Sandong Profit ProjectionsHi this may help a bit, I had a hard time understanding the numbers from the 43-101 and reconciling them to the presentations so I tried my best and came up with the following for Sandong:
Presentation charts look like this for the initial year, base case and after ramp up:
180,000 MTU Wo3 – Year 1
300,000 MTU Wo3 – Base Case, starting in year 2
400,000 MTU Wo3 – Ramp Up
From the 43-101 it showed
(1,866 tonnes) 186,582 MTU Wo3 (from 451,000 tonnes of ore) – Year 1
(3,106 tonnes) 310,639 MTU Wo3 (from 644,000 tonnes of ore) – Base Case, starting in year 2
(4,927 tonnes) 492,660 MTU Wo3 (from 1,288,000 tonnes of ore) – Ramp Up
Now if I apply a $288.6 received per MTU Wo3 ($370/MTU*0.78) I get revenue of:
$53.847 million – Year 1 (Profit of $33.323 million assuming a cost of $110/MTU from presentation)

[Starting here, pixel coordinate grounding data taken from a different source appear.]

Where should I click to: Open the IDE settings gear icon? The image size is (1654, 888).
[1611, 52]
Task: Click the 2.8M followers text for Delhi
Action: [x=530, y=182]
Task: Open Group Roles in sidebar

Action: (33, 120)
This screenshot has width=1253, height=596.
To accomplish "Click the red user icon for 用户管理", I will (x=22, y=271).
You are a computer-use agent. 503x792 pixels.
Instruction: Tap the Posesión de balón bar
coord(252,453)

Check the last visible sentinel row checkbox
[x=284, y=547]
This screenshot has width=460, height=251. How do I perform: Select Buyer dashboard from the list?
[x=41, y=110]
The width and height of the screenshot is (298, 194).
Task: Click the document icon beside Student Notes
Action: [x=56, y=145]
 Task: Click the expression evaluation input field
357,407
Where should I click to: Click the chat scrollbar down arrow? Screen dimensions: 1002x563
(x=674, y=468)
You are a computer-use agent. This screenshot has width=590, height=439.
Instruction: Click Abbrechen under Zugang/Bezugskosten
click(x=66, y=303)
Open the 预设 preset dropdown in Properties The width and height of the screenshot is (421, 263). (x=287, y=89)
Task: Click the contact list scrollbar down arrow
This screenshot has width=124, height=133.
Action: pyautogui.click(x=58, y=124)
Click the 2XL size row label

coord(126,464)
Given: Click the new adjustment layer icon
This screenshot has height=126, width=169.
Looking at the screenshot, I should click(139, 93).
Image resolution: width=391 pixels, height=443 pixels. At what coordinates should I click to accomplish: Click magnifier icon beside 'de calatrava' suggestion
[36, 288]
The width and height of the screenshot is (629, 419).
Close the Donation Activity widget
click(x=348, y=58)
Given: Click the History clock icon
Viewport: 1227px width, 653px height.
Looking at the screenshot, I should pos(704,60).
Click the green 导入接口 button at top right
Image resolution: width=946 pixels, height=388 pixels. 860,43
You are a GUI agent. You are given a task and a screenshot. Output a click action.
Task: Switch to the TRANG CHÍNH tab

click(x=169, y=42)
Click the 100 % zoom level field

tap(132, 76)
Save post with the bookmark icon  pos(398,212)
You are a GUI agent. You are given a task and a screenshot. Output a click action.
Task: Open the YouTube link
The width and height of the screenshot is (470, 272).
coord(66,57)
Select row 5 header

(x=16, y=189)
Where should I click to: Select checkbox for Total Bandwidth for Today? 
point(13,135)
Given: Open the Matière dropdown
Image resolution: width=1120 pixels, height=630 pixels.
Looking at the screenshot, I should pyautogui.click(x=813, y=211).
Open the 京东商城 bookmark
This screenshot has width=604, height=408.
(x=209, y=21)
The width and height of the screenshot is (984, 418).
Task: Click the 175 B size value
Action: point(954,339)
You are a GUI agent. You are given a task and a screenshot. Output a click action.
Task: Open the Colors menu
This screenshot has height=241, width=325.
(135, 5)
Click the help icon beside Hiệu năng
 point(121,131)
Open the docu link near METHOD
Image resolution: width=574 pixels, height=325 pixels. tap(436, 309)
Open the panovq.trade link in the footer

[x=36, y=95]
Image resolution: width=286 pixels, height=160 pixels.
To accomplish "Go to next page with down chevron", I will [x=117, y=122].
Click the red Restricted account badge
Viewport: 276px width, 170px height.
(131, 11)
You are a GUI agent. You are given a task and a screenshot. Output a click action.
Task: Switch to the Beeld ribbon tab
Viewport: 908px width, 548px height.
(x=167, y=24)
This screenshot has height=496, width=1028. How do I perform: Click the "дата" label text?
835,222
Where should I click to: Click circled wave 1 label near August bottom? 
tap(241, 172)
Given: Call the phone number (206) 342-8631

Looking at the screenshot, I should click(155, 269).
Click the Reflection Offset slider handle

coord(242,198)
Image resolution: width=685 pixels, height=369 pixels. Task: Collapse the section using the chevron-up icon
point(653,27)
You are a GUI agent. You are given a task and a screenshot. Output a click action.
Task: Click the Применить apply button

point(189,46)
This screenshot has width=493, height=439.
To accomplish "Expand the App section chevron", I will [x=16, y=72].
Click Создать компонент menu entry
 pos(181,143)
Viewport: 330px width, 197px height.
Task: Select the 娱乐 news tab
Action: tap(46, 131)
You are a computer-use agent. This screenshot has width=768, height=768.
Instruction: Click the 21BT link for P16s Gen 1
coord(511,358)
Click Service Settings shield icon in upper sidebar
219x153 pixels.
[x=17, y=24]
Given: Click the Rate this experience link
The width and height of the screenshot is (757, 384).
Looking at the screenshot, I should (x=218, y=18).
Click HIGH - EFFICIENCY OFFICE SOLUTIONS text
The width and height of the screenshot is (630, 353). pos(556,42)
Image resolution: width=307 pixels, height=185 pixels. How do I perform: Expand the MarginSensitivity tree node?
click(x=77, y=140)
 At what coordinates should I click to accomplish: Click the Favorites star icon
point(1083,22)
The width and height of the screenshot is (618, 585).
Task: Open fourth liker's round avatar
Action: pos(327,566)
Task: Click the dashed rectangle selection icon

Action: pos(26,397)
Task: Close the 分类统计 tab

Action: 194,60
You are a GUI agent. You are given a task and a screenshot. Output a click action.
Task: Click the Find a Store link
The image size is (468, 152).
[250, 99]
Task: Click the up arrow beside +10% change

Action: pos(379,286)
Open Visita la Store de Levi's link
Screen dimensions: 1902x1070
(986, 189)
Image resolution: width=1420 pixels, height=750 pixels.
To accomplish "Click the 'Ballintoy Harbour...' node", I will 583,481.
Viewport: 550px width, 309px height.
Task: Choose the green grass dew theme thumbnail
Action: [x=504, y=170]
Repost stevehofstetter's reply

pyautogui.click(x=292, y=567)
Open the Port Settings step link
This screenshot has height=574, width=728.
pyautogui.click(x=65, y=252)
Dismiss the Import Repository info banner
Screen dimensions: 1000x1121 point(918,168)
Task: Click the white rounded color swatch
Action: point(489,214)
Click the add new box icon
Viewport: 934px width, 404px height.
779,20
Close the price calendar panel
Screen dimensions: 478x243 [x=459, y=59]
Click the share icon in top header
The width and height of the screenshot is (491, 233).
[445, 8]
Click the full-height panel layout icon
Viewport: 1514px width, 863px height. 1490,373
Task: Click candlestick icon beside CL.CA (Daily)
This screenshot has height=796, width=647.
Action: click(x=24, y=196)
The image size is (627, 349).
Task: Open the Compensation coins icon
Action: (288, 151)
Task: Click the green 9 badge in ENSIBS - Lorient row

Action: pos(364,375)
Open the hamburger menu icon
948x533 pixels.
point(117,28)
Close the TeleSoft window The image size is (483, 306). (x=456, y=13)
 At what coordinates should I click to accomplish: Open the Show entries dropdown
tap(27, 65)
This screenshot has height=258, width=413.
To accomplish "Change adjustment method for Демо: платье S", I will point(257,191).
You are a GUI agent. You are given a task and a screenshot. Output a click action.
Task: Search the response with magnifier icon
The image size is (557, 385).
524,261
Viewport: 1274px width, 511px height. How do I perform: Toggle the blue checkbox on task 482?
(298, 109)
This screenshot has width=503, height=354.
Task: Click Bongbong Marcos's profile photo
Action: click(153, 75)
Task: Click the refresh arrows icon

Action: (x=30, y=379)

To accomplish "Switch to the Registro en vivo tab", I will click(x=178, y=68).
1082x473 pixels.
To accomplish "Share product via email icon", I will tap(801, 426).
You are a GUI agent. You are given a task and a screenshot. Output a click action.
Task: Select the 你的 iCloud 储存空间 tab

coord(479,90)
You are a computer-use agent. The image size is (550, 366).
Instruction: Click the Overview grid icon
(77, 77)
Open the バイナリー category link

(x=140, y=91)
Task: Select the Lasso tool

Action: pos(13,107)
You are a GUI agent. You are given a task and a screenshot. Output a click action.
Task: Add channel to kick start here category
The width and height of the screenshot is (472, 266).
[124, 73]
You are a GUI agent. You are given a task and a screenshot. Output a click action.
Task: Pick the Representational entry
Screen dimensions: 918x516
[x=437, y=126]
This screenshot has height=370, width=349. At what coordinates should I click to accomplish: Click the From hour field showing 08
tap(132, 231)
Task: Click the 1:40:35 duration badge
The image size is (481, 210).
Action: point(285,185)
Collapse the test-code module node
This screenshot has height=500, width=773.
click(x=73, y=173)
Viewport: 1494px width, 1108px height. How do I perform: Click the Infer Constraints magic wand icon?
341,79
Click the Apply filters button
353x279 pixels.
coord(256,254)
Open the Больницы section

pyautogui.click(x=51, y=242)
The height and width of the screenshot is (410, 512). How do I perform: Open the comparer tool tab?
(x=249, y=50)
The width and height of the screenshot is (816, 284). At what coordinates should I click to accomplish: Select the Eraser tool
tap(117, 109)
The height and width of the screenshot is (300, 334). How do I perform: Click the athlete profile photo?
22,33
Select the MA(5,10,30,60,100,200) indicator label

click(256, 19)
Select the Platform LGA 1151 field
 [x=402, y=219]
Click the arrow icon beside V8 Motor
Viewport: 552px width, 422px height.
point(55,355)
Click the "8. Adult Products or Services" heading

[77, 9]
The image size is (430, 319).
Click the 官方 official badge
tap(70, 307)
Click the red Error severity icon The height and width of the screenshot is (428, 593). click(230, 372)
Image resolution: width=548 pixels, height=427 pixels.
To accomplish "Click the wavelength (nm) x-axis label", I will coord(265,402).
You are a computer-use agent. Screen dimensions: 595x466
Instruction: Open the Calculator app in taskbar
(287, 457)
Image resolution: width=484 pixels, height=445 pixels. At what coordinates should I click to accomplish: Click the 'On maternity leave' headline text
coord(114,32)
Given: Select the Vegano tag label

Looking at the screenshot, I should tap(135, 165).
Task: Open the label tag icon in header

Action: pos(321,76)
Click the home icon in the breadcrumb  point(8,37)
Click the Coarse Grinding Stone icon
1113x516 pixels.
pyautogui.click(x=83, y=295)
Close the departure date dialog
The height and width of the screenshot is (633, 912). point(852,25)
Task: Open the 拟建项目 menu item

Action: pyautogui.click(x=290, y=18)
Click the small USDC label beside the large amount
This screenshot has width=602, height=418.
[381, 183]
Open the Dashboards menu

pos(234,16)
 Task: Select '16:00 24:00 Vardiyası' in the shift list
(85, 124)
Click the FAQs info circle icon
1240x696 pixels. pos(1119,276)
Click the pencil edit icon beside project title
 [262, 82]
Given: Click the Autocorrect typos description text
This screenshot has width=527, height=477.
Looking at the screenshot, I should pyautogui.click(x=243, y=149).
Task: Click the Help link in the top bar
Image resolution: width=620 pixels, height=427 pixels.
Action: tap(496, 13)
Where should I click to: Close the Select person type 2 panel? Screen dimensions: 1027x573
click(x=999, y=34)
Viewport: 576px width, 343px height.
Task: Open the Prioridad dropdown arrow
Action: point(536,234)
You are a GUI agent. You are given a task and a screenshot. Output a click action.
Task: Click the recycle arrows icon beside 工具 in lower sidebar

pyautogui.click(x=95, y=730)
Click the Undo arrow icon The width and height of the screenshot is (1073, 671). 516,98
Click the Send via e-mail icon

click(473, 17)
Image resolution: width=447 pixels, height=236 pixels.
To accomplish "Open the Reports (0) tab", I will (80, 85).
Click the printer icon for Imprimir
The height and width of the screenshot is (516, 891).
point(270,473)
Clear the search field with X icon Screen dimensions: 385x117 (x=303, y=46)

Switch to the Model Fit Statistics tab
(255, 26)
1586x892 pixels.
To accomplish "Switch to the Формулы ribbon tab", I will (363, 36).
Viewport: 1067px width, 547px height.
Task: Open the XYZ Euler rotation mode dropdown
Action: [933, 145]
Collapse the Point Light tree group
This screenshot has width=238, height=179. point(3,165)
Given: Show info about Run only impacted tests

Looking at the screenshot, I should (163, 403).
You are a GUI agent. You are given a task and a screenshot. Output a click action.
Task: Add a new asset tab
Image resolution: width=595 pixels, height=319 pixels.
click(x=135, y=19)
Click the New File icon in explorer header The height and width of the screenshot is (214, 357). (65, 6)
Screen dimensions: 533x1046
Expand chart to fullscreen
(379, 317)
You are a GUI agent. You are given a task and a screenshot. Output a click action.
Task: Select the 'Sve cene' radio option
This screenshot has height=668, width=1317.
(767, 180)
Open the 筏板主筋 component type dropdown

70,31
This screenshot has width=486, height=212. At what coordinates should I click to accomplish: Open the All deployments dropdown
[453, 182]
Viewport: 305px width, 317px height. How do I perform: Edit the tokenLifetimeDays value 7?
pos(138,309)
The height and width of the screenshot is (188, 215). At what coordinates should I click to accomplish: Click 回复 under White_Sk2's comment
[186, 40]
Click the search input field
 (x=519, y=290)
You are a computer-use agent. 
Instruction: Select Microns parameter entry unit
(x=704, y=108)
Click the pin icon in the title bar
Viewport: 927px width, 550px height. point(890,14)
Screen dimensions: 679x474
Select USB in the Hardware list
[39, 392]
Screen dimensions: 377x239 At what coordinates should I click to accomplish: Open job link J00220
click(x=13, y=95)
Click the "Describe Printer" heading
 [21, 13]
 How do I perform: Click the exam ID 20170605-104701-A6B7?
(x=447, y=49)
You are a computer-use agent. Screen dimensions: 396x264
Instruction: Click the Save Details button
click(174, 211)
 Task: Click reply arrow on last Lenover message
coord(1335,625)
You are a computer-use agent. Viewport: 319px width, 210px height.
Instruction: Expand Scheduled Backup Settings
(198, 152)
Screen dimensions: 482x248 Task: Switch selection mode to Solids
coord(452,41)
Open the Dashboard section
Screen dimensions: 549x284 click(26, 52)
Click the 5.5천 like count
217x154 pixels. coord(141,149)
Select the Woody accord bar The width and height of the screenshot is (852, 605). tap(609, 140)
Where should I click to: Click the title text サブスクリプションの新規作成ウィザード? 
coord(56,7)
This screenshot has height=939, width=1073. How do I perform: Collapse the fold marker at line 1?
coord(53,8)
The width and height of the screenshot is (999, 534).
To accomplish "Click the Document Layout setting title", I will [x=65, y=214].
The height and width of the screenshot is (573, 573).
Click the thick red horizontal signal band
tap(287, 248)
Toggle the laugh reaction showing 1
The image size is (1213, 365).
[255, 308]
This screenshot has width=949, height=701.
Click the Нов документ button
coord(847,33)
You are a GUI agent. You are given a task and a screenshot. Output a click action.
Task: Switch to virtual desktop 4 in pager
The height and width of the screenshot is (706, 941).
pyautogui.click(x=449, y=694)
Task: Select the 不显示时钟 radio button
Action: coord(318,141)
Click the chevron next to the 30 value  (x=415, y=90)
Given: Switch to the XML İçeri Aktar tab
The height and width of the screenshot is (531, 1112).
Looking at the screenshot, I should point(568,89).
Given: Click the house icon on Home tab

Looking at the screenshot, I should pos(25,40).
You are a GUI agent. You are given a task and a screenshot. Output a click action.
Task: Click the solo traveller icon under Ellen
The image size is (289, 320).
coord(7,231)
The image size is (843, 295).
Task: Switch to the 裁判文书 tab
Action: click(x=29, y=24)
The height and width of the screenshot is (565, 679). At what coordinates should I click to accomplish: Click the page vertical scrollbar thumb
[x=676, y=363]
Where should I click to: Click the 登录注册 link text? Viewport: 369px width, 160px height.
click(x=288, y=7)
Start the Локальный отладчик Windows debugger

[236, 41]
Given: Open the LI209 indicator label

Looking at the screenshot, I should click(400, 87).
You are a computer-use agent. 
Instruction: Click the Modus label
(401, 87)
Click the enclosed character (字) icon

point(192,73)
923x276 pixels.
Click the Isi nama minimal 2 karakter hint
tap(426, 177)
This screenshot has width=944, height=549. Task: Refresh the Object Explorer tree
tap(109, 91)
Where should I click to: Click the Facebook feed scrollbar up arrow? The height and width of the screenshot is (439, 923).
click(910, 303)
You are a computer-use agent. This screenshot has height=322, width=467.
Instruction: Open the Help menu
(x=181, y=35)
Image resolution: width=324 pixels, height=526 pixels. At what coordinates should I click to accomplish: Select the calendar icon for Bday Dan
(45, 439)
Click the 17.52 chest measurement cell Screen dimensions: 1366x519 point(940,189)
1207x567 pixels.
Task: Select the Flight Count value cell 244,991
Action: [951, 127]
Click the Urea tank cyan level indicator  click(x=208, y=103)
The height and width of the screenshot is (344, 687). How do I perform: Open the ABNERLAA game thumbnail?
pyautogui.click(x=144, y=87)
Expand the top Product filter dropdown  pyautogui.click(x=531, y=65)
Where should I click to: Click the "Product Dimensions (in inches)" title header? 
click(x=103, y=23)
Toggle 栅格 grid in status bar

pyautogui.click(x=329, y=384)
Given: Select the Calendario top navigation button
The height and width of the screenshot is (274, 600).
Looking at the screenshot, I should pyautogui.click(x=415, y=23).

$89.263 million – Base Case (Profit of $55.480 million assuming a cost of $110/MTU from presentation)
$142.181 – Ramp Up (Profit of $87.989 million assuming a cost of $110/MTU from presentation)
It took me awhile to figure out the different units, MTU’s vs. Tonnes vs. Ore Tonnes and Tungsten Price / MTU Wo3 vs the price received for the product we are producing which is about 0.78 of the quoted price.
I think I’ve got it correct now, but have a look and if you see errors let me know.
This doesn’t include the higher grade that Lewis was mentioning so I believe so more upside is possible and even with the $235 ($183 received) floor price, Almonty is making solid profits of $14 million - $36 million each year, so a nice insurance policy.
Spread out $88 million annual profit to a company with 213 million shares outstanding and you are doing okay as an investor or in Almonty’s case, I like to think of it as a part business owner.